[QUOTE=retina;231507]Well why not. Any well funded group (your government adversary example) that is seriously intending to do great harm is not going to use public infrastructure to communicate. And if they did use public infrastructure without taking any precautions then they are just stupid and deserve to be caught/annexed/whatever. So it is no great loss of intel at all. Other techniques like infiltrators, bugs etc. have been used for a long time.[/QUOTE]I asked about COMSEC (and meant COMINT :redface:), not public infrastructure.

The other techniques you mention are a red herring. I did not ask whether they should be discontinued, I intended to asked whether COMINT should be.

I said nothing at all about "terrorrists", the buzzword of the decade. There are other groups which may, or may not, deserve monitoring.


Paul

The government rules about requiring public communication channels to have back doors and/or weak encryption is what I was referring to in the first post.

If someone wants to communicate sensitive information using public channels (i.e. an average Joe Blogger (JB) wants to make a business deal) then these spying rules put this information at risk. So JB decides to use encryption and finds the communication is blocked. Now what? How can JB be sure to send the information without the spies grabbing it and selling to a competitor? Therein lies the problem. Must JB resort to using steganography? The only solution I currently know of is to board and aircraft and waste an extra three days for something should not take any longer than a few hours.

[size=1]In case anyone hasn't worked it out yet, I face this problem right now.[/size] :sad:

[QUOTE=retina;231561]Must JB resort to using steganography?[/QUOTE]

Sure, why not?

You don't even need to go very far. Just encrypt something with gpg or your favorite tool and send the message through usual channels. If that won't work, devise your own word -> bit pattern lookup scheme and send strings of nonsense/chatspeek words that contain your message.

I can see a reasonably strong auditing argument for rejecting encrypted messages: a company might well want to be able to read everything that goes in and out, if only so that it can stand up in court and help demonstrate that nobody sent any emails about the Adobe takeover during the six-hour period before the offer became public in which Adobe shares rose by 25%

Yes, the prosecution will then ask for the protocols against non-official mobile phone usage and provide three witnesses that traders were routinely using their personal phones on the trading floor, but if you can't say that the emails are all logged then you've lost even earlier

If you're in a country so screwed that the local intelligence agencies are officially involved in private industrial espionage (that is, that providing evidence of the involvement causes the relevant authorities to take no action), you're already doomed.

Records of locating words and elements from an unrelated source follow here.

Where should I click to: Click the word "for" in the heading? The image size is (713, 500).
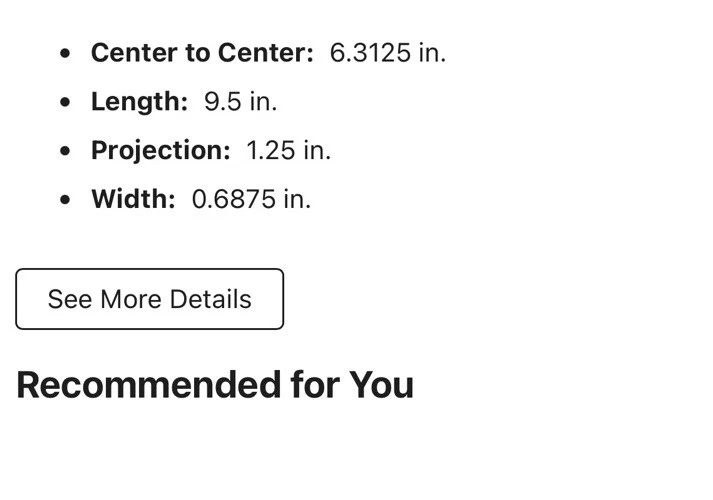314,385
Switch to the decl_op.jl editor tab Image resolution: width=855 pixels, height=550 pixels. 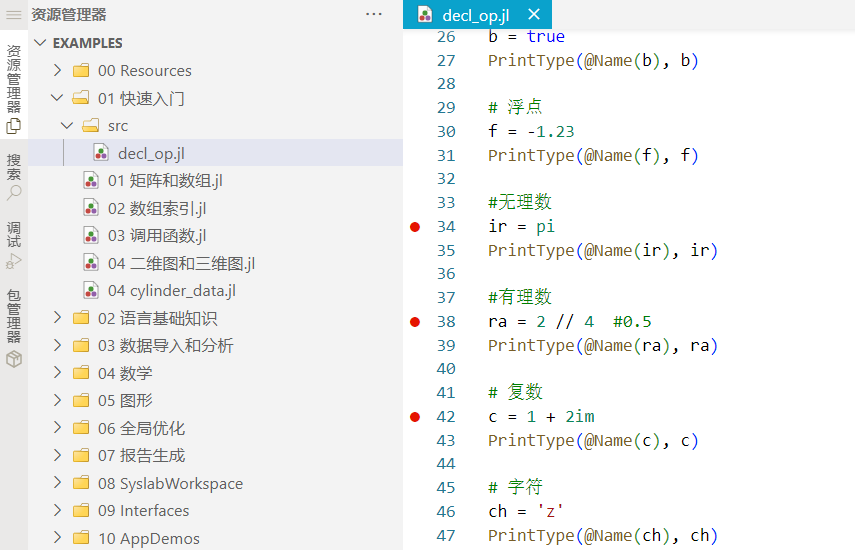475,15

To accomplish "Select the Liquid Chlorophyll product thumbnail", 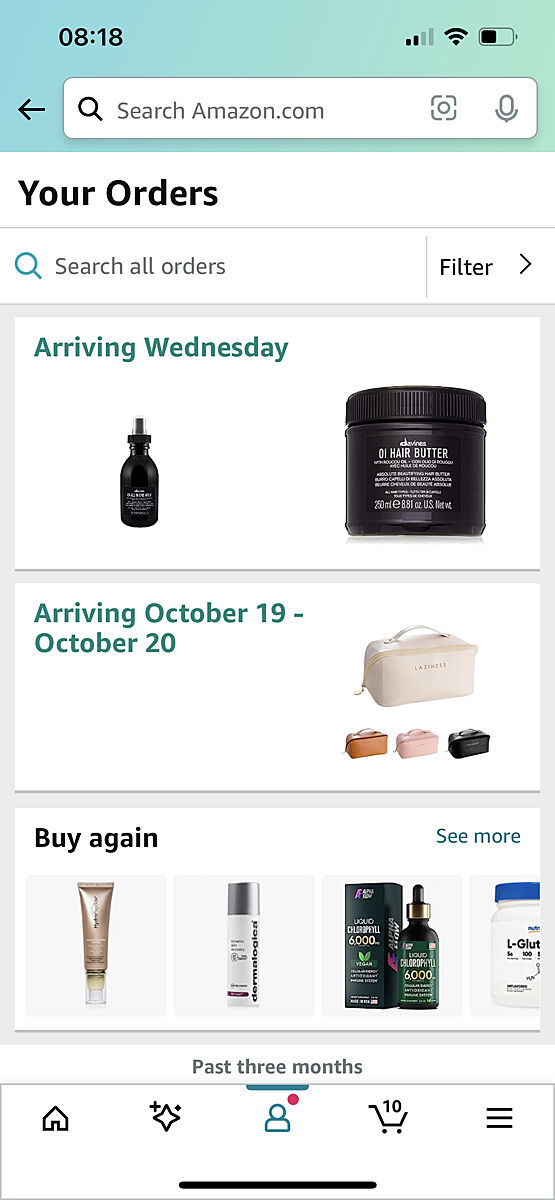I will click(392, 945).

I don't think it makes sense to go to any lengths at all to keep commercial emails within the US out of the hands of the NSA.

If GCHQ made a habit of reading corporate emails and reselling them to competitors, it would probably bring down the government; I can just about see them intervening in something like the Westland helicopters case (which did bring down Michael Heseltine), but that's military procurement which is always special and tends to have its own particularly tedious information-exchange rules.

[QUOTE=CRGreathouse;231563]... devise your own word -> bit pattern lookup scheme and send strings of nonsense/chatspeek words that contain your message.[/QUOTE]This is not a simple one paragraph message, these are large documents with scanned drawings and whatnot.[QUOTE=fivemack;231610]If you're in a country so screwed that the local intelligence agencies are officially involved in private industrial espionage (that is, that providing evidence of the involvement causes the relevant authorities to take no action), you're already doomed. I don't think it makes sense to go to any lengths at all to keep commercial emails within the US out of the hands of the NSA.[/QUOTE]Remember there are two ends to each communication. In my source country I have no issues, and can send and receive anything without any difficulty. But for some of my contacts on other countries things operate somewhat differently.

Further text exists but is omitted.